MARGARET BOURKE-WHITE
Bread Line, 1937, silver print, printed later, 7 x 9 1/2.

MARGARET BOURKE-WHITE
Electric Train Locomotive, New York, New Haven, & Hartford R.R., 1939, silver print, ca. 1939, 12 3/8 x 19.

MARGARET BOURKE-WHITE
“George Washington Bridge”, 1933, silver print, ca. 1933, 13 1/8 x 8 11/16.

MARGARET BOURKE-WHITE
“Coney Island Parachute Jump, New York, 1952”, 1952, silver print, 16 x 20.

MARGARET BOURKE-WHITE
Harry Hackett, Building Steinways, ca. 1930s, silver print, ca. 1930s, 7 1/4 x 7 3/4.

 

MARGARET BOURKE-WHITE
Bridge & Metropolitan Tower; Cleveland, Ohio, 1929, silver print, 1929, 12 3/4 x 8 3/4.

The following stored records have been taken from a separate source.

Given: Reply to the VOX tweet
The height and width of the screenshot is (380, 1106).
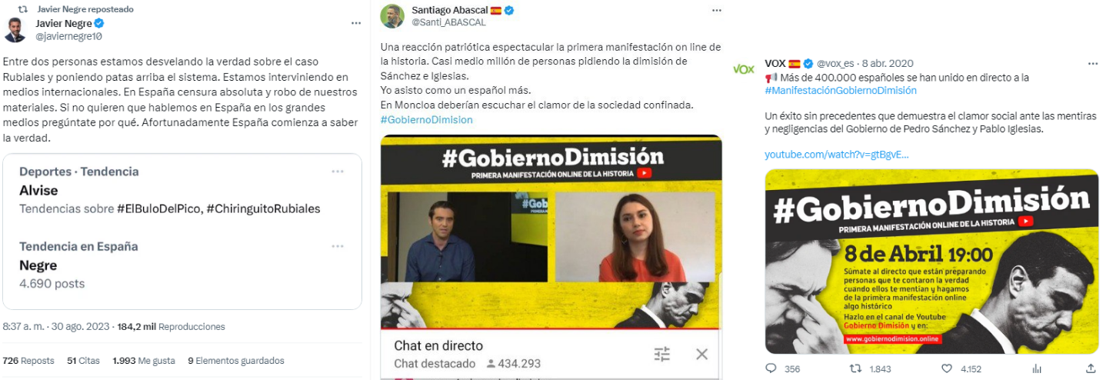Looking at the screenshot, I should point(771,368).
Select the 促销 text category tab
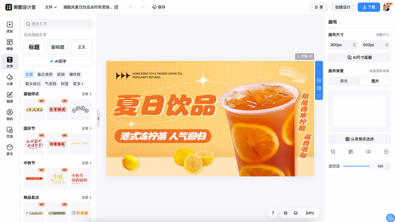The height and width of the screenshot is (222, 395). (61, 74)
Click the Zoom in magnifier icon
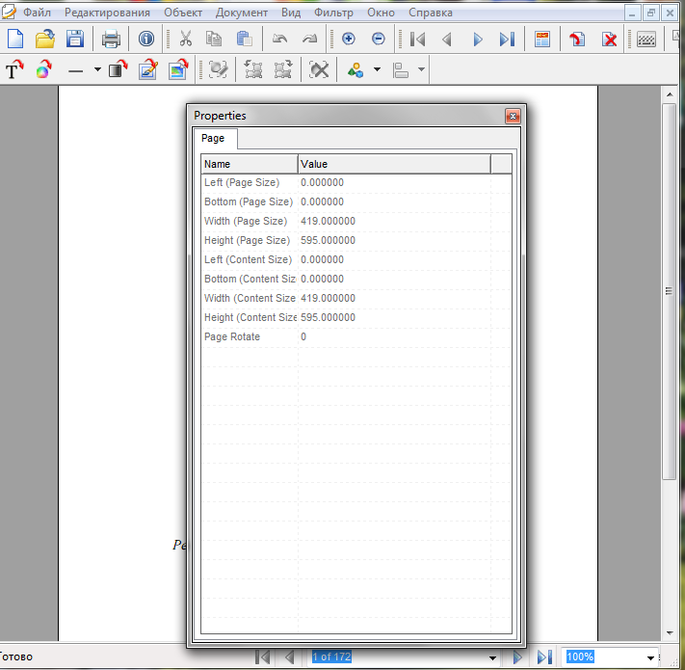Image resolution: width=685 pixels, height=670 pixels. point(349,40)
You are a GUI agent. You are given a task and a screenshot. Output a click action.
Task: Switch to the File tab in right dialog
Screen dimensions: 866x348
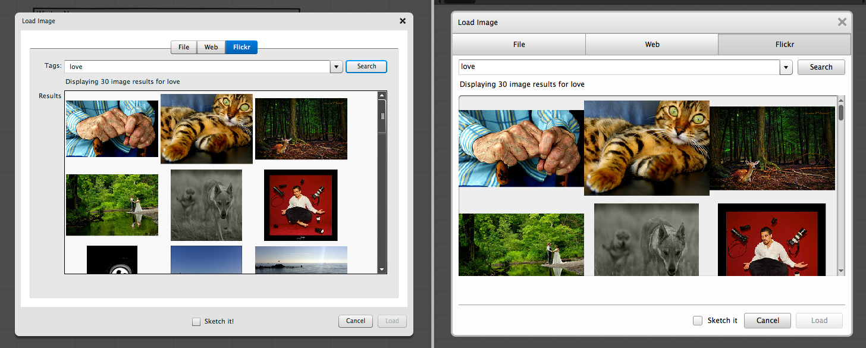519,45
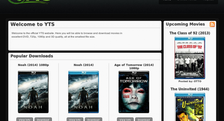
Task: Open the Noah (2014) 1080p poster thumbnail
Action: pyautogui.click(x=33, y=92)
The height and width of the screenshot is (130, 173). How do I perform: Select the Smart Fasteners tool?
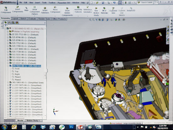(45, 10)
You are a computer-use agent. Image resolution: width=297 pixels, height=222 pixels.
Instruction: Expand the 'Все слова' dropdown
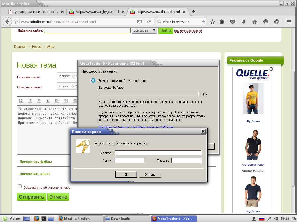pyautogui.click(x=144, y=30)
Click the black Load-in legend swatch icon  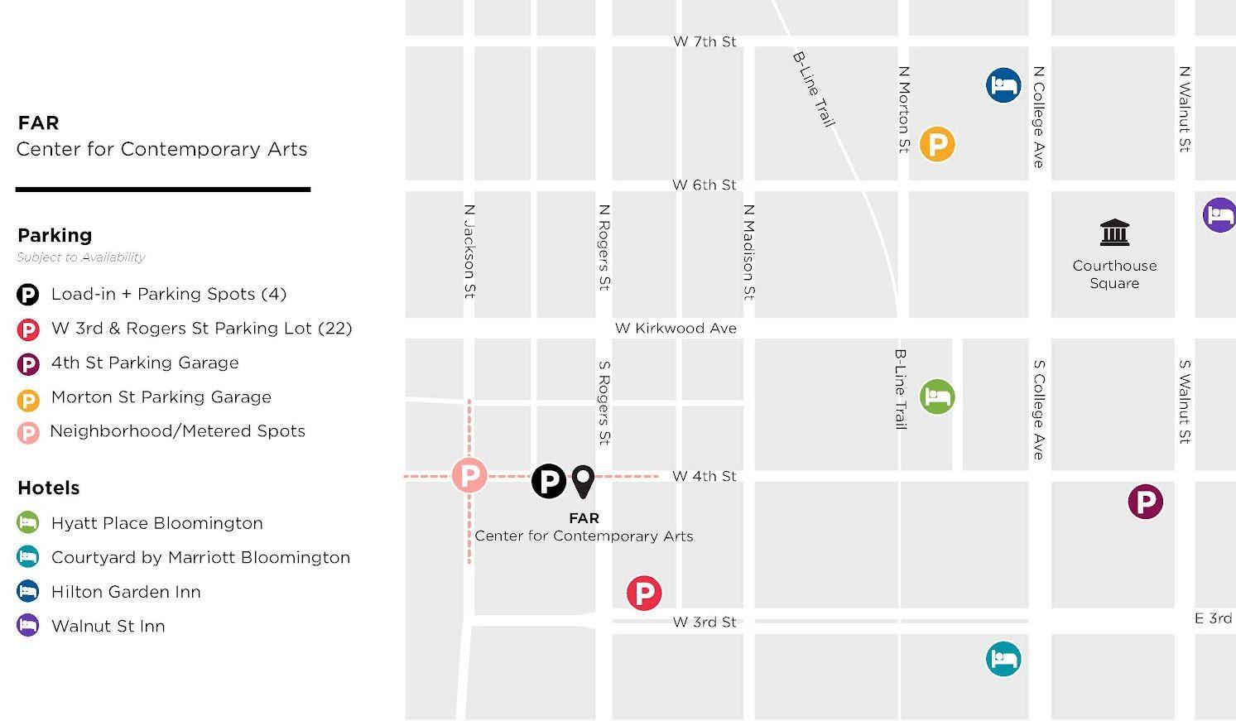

Margaret Bourke-White, American 1904-1971

Margaret Bourke-White was born in New York City in 1904. She studied at the Clarence White School of Photography at Columbia University and was a student at several other universities before graduating from Cornell in 1927. From there she worked as a freelance industrial and architectural photographer in Cleveland, Ohio. In 1929 she became the first staff photographer for Fortune magazine and in 1936 her cover photo and photographic essay on Fort Peck Dam were in the first issue of Life magazine. Assignments for these two magazines took Bourke-White all around the world and her association with Life magazine made her the first official woman photographer for the U.S. armed forces. She covered such world events as World War II action in Europe including images of Nazi concentration camp victims and survivors, India during Gandhi's struggle for independence, the Korean War and the social unrest in South Africa. She wrote a number of books regarding her assignments and illustrated them with her photographs, among them is one she collaborated on with her future husband, Erskine Caldwell, entitled You Have Seen Their Faces which documented the difficult times in the South during the Great Depression. In 1957 she went into semi-retirement due to illness and 2 years later she was diagnosed with Parkinson's disease which she later died from in 1971.